The release of that report set off a chain reaction of events within a matter of days.
The university acted quickly, removing the iconic statue of Paterno from its location outside of Beaver Stadium a week after the report came out.
Though some people such as columnist Gill Spencer argued that the report was based on assumptions and opinions, the NCAA used it as the basis of punishment handed down to the school. Instead of conducting its own investigation, as per protocol, the governing body of college athletics promptly came to a decision just 11 days after the report was released.
The football program received never before seen punishment from the NCAA. The damaging sanctions included a four-year bowl ban, a major reduction in scholarships and a 60 million dollar fine.
Perhaps the most direct hit to the 2012 football team came when it was decided that current players could transfer schools immediately without penalty. Just weeks before the start of the new season, O'Brien watched his starting running back, wide receiver and kicker jump ship and head elsewhere.

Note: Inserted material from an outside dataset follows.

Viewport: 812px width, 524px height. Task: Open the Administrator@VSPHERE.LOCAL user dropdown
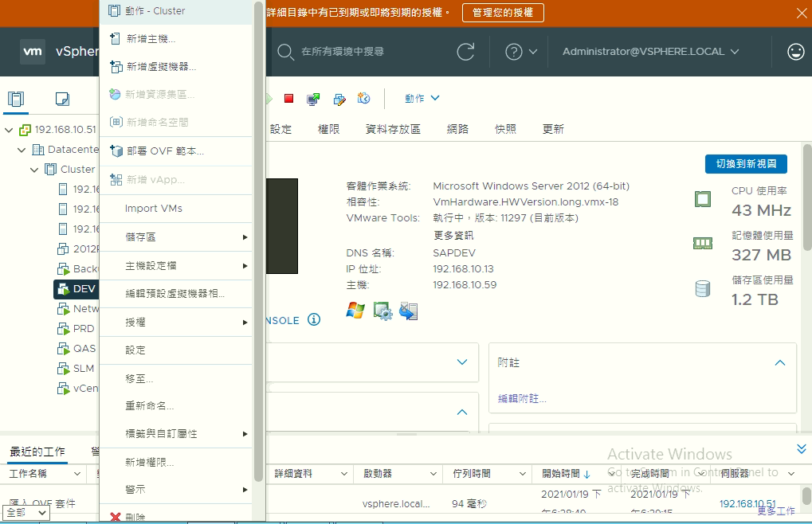[650, 52]
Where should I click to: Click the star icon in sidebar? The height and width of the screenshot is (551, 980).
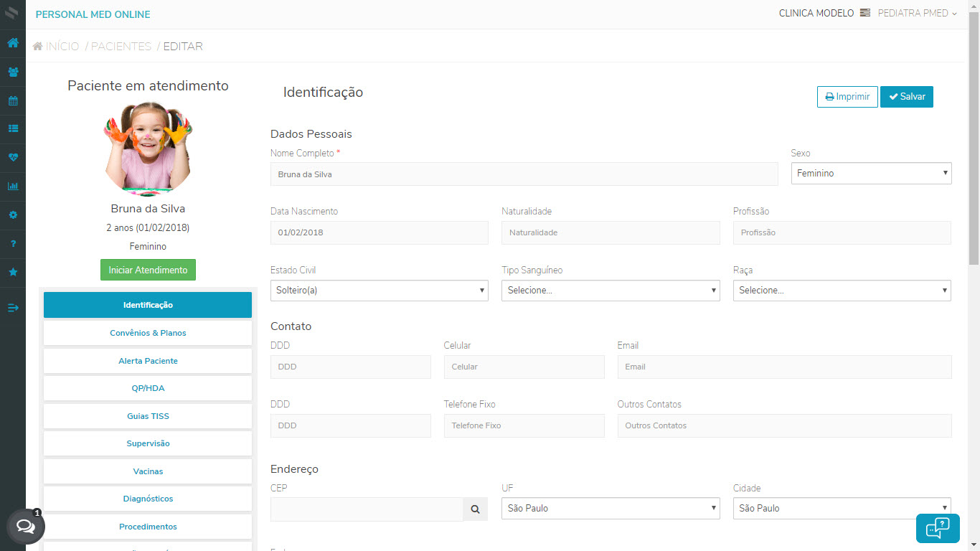pyautogui.click(x=13, y=273)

After all that happened in such a short time period, a community and a fanbase was left shocked, confused, angry and unsure of the future.
When the 2012 football season actually started no one really knew what to expect from the team. After starting 0-2, some thought the season was over. Then in something fit for a movie, the team rallied together, reeled off five straight victories and finished the year with a successful record of 8-4.
Through all of the change and adversity, the Nittany Lions stuck together and played their hearts out. The 2012 team will be forever remembered by Penn State fans and was added to the Wall of Champions on the facade inside of Beaver Stadium.
After finishing the year with a winning record, fans can be hopeful that O'Brien is certainly the right guy for the job and the football program will be just fine.
2012 was a year full of controversy and challenges, and yet the Penn State Nittany Lions fought through all of the negativity and gave the Penn State community a reason to believe that the future in Happy Valley will be bright and successful.